Je ne sais pas si j'ai vraiment macéré. Je sais que c'est le matin, tôt, heures propices à la pensée, le reste de la journée ne me sert qu'à peaufiner, mais là, comme j'écris volontairement au fil de la plume, ça sera du brut, avec un blog, on fait ce qu'on veut, alors...

aube-agrandi

Le capitalisme responsable de tout reste pour moi un bon concept, avec comme terreau  le colonialisme, adulé encore par certains. Aussi génial que le capitalisme, on vous amène la bonne parole, la civilisation, connotation positive, pendant qu'on vous encule en renvoyant les dividendes vers la mère patrie. On a ainsi sucé des peuples, et on les suce encore, et on les regarde se révolter avec étonnement.
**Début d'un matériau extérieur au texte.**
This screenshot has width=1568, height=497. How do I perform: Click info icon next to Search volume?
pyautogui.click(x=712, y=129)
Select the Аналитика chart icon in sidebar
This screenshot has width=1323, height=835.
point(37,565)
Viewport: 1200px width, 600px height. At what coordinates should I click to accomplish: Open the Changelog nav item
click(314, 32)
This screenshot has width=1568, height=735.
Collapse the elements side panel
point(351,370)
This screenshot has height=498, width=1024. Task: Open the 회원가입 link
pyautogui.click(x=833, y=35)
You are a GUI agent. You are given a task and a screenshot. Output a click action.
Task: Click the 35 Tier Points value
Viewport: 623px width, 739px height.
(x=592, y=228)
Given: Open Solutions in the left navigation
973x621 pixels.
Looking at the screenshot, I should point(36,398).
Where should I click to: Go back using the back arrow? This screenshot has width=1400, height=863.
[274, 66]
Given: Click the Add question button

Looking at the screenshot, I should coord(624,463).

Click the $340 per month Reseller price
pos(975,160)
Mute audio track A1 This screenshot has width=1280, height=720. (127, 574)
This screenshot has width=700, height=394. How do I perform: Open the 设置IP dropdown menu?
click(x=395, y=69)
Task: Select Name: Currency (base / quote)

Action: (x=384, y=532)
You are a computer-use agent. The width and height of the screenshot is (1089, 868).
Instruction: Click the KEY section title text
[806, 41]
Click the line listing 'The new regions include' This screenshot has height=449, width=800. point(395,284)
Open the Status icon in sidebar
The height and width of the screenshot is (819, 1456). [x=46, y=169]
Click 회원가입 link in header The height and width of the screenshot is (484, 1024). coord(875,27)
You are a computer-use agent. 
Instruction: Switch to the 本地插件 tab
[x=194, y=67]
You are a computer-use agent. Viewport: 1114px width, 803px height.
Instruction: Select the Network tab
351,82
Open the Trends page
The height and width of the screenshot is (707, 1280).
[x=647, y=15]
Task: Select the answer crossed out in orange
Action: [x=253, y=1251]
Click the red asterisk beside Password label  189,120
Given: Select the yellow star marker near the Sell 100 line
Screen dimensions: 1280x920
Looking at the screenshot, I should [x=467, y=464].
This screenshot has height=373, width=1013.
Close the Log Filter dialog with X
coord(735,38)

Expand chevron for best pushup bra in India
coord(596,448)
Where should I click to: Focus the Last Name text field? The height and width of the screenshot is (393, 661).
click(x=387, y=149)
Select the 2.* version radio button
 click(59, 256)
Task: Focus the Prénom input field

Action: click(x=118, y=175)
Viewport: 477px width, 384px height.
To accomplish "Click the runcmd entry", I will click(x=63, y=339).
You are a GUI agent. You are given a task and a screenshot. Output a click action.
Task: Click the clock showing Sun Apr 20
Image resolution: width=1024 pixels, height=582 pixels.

On a bien réussi notre affaire en faisant évoluer le colonialisme, domination affichée, vers ce truc bien plus suptile qu'est le capitalisme.

Les variantes chinoises et russes n'échappent pas à la règle, c'est du capitalisme d'état, concentration totale des pouvoirs politiques et économiques sans floriture, sans les subtilités occidentales, et à l'arrivée, une efficacité certainement bien plus redoutable.

Alors ce concept de capitalisme hégémonique, système tenu, manipulé par des élites, c'est le fond de commerce de certains depuis toujours, trotskystes en tête, mais aussi gauche de la gauche plus globalement. L'extrème droite s'y met aussi mais là, c'est un piège à cons, les idéaux ne sont pas les mêmes car là les ennemis ne sont pas les mêmes, ce sont les autres, avec la notion de pays, de nation, comme si tout irait mieux chacun dans son coin, ça ne tient pas la route, ça tient parce que les gens n'ouvrent jamais un livre d'histoire, ça repose sur l'ignorance alors que la justesse repose certainement plus sur la connaissance.

Alors voilà, si j'en reste là, pas de souci pour moi, je peux m'afficher en société, aller aux manifs, et discuter avec ma boulangère. Seulement je n'arrive pas à me résoudre à une analyse aussi simple et manichéenne. le capitalisme est le système d'organisation économique actuel du monde. Il tient, et il tient aussi parce qu'il a fait ses oeuvres. Ce qui pourrait le remplacer n'en est qu'à ses balbutiements, avec beaucoup de difficultés parce que les hommes ne sont pas prêts à changer. Mettre tout sur le dos de la manipulation par une élite, par la publicité, par les jeux, me parait très simpliste, ça reviendrait à nous faire tous passer pour de sacrés cons naïfs.revolution

Le capitalisme, ce sont aussi des hommes, des familles, des histoires, le truc qui bouge en permanence, pas toujours  bien rodé, huilé, pas toujours d'attaque pour une efficacité suprême, pas toujours machine à broyer les hommes au profit de quelques uns. La révolution comme meilleur moyen de lutter, là aussi un petit tour dans les livres d'histoire me parait salutaire. Il aurait fallut le contrôler, l'endiguer, le limiter pour ne pas se retrouver avec ces pieuvres tentaculaires que sont devenues les multinationales. C'était le fond de commerce de la social démocratie je pense, je dirais même aussi de "la communauté européenne" même avec toutes ses casseroles, social démocratie qui, avec tous ses défauts détient encore probablement le taux de "sages" le plus important, pour moi même en France, avec du Hollande à 13%. Seulement, elle a échoué. En Allemagne, elle résiste encore, mais combien de temps ?

Dans l'exemple français, c'est très frappant: elle va être balayée sous couvert que ses dirigeants sont des nuls qui concentrent l'expression de tout le mécontentement, manipulé par des forces très diverses et parfois bien sournoises. Je prends les paris, Hollande sera un jour réhabilité, pour avoir résisté le plus longtemps possible. Mais il finira sur le bûcher, par bétise, ignorantisme et goût de vouloir nous mettre sur la gueule. L'action politique continue inlassablement son oeuvre d'autodéstruction, la révolution écologique n'est pas prête. Ouais, ça va peut-être bien péter, on va s'entretuer, mais à l'arrivée les pieuvres pourraient bien encore gagner.